First: Sandra Day O'Connor
by Evan Thomas
It's wonderfully well-written, and happily entertaining. But the author left out a whole slice of the pie! She writes about what happened, when, politics and old-boy cronyism of the time, feminism, the ERA, people Justice O'Connor knew and influenced and loathed, but--
What about her big thoughts?
I'm halfway through the book and she's just been nominated for Supreme Court Justice. I know a lot about her opinions on women's rights, but very little on all the other big issues facing or soon to be facing our nation. How did she feel about affirmative action? About property rights, abortion, mandatory sentences for drug offenses, capital punishment? I have no idea!
So, sadly, I think the author did the subject a great disservice by not trying to find out what issues were deep on Justice O'Connor's mind and heart. While reading, I felt like I knew Ms. O'Connor socially, but not intellectually.

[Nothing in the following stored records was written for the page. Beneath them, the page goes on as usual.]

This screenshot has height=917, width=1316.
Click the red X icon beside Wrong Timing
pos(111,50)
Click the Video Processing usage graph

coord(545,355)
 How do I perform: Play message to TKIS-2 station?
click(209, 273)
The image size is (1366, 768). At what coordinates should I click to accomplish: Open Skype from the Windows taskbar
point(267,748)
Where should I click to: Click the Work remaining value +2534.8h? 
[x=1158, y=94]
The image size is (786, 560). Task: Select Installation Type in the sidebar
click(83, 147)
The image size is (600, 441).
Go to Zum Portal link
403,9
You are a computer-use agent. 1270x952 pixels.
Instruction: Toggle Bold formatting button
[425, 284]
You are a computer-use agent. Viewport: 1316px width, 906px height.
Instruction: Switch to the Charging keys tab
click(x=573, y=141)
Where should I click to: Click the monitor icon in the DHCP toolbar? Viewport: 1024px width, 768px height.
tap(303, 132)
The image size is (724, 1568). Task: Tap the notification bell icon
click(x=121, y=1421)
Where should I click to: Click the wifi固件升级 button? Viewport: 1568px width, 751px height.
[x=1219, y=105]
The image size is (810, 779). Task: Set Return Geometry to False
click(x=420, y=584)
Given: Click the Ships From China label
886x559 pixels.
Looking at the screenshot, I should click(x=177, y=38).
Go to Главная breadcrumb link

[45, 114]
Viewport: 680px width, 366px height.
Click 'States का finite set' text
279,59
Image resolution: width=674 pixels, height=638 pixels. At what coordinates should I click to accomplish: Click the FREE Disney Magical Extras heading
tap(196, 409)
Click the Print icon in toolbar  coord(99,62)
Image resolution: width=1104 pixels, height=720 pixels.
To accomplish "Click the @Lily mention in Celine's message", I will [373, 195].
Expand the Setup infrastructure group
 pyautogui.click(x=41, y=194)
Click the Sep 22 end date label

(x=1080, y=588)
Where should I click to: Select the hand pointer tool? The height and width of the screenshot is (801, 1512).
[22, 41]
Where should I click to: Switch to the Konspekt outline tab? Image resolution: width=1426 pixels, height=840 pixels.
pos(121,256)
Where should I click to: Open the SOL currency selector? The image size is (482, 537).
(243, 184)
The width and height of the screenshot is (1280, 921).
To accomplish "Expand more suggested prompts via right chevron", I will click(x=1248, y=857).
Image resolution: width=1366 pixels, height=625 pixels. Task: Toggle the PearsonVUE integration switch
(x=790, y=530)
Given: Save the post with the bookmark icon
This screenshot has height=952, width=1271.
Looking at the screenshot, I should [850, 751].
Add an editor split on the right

By the way, every single time the author mentioned Roe vs Wade, she had to explain it--"The 1973 decision granting women the right to an abortion". The editor should have caught that.
Ok, I'm later on in the book and I do know more about her big actions...but still not as much as I'd like. For every page the biographer spends on cases, she spends five on personal interactions--other justices, politicians, clerks, and so on. It's a very "gossipy" biography and as such, I'm not liking it.
Toward the end, getting more into cases. Good. I'm liking it much, much better.